How was that possible? It turns out that most of the access controls for the cloud go through a strict change management process, which should have prevented this mistake. But Amazon is in the process of automating some cloud-maintenance processes, and a small number of developers have permission to run those processes manually. It also turns out that once those developers accessed the processes once, they didn't have to go through an access process again—in effect, getting rid of the "Do you really want to bring the Amazon Cloud crashing down? OK/Cancel" message.
Yes, Amazon has fixed that—now everything goes through change management. Back to the timeline:
At 12:24 PM on December 24 ELB state data was deleted. "The ELB control plane began experiencing high latency and error rates for API calls to manage ELB load balancers," according to Amazon. But the system was still handling basic load-balancing requests to create and manage new load balancers, because it didn't need state data to do that.
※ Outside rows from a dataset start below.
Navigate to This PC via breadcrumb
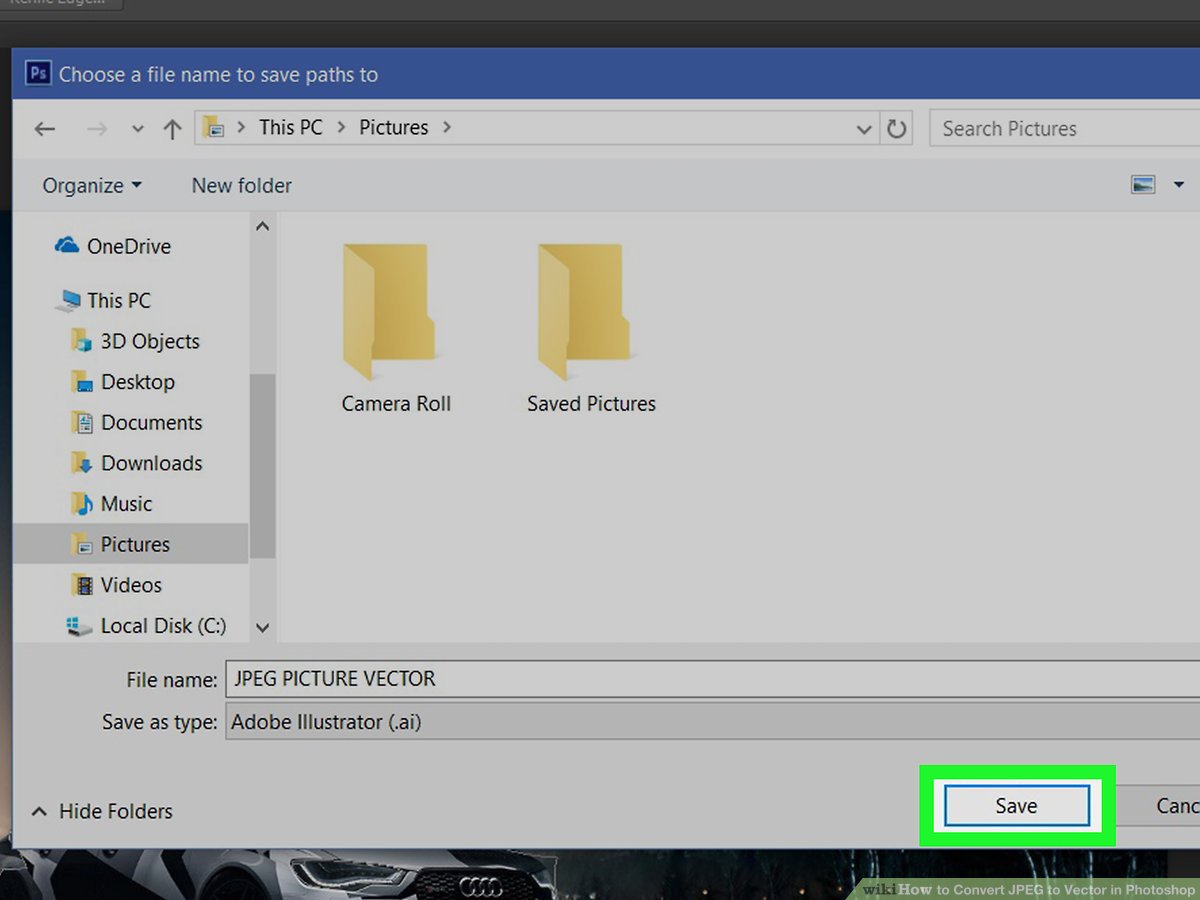1200x900 pixels. tap(290, 127)
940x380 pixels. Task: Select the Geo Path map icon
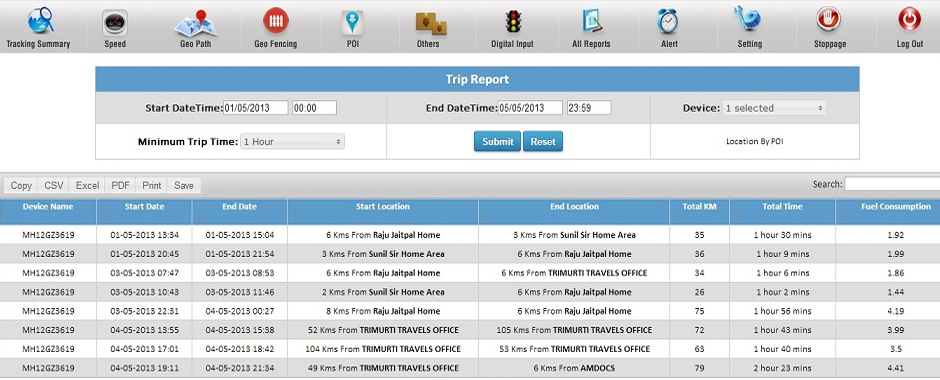click(195, 23)
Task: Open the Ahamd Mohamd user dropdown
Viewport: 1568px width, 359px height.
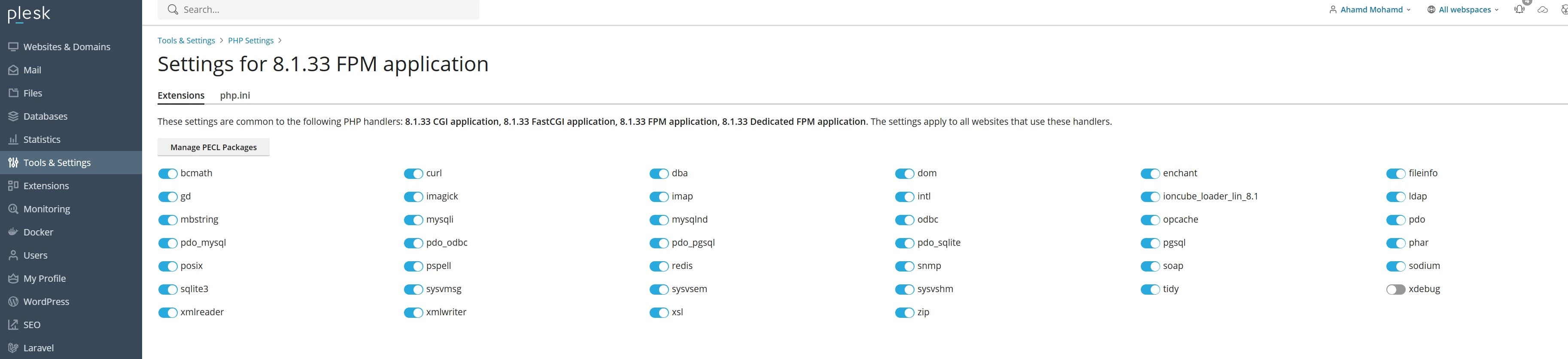Action: click(1369, 10)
Amazon's technical teams spotted the API errors but didn't spot the pattern that new load balancers could be managed while older (pre-12:24 PM) load balancers couldn't be properly managed, because their configuration data was gone.
Meanwhile, some customers began to see performance problems with their cloud applications. It wasn't until the team started digging into the specifics of those performance problems that they spotted the missing state data as the root cause of the problem.
At 5:02 PM on December 24 the Amazon team stopped the spread of the problem and began looking for a way to fix it.At 5:02 PM on December 24 the Amazon team disabled the ability of the load balancers to scale up or down or be modified. That stopped the spread of the problem. "At the peak of the event, 6.8 percent of running ELB load balancers were impacted," Amazon said. That's a bit coy, though—the other 93.2 percent were technically operating correctly but outside the control of customers.
The team manually recovered some of the affected load balancers, but the main plan was to rebuild the deleted state data as of 12:24 PM, then merge in all the API calls after that point to create an uncorrupted configuration for each load balancer and get them working correctly again.
The first try at doing that took several hours. It failed.
At 2:45 AM on December 25 a different approach finally made it possible to restore a snapshot of the ELB state data to what it was more than 12 hours earlier.
At 5:40 AM on December 25 15 hours worth of API calls and state changes were finally merged in and verified, and the team began to slowly re-enable the APIs and to recover the load balancers.
At 8:15 AM on December 25 most of the APIs and workflows had been re-enabled.
At 10:30 AM on December 25 almost all load balancers were working correctly.
At 12:05 PM on December 25 Amazon announced that its U.S.-East cloud was operating normally again.
Yes, Amazon has learned from the experience—changing access controls so a programmer can't do that again, adding checks for the health of state data to its data-recovery process and starting to work up ways for load balancers to heal themselves in the future. And to be fair, this incident wasn't as lengthy as the April 2011 incident in which a change in network configuration (another human error) paralyzed much of Amazon's cloud storage for three days.
But coming on Christmas Eve, the timing was really lousy. Fortunately for most big chains, they're not using Amazon's cloud—yet.
But these high-profile Amazon problems are actually a good sign, at least if you're not Netflix or one of the smaller E-tailers who were slammed by the load-balancing failure. The catastrophes are shorter, fewer and further between, and Amazon is getting better at dealing with them.
The problem that remains: Amazon is still learning. And all that learning is still happening in datacenters that never shut down for maintenance.
There's an irony here: We know from our own experience that everything in a cloud can be moved out of a particular datacenter, so it doesn't have to run 24/7 forever. When Hurricane Sandy was heading up the East Coast of the U.S., StorefrontBacktalk's cloud provider (not Amazon) moved our virtual production server from Virginia to Chicago, apparently without a glitch, and presumably did the same with all the other cloud servers in that threatened Virginia datacenter. We have no doubt Amazon can do the same thing (and quite possibly did).
That dodges some maintenance-related problems. But it wouldn't have helped in this case. Things are getting better. But cloud still may not be mature enough for a big chain's production E-Commerce system—with or without humans.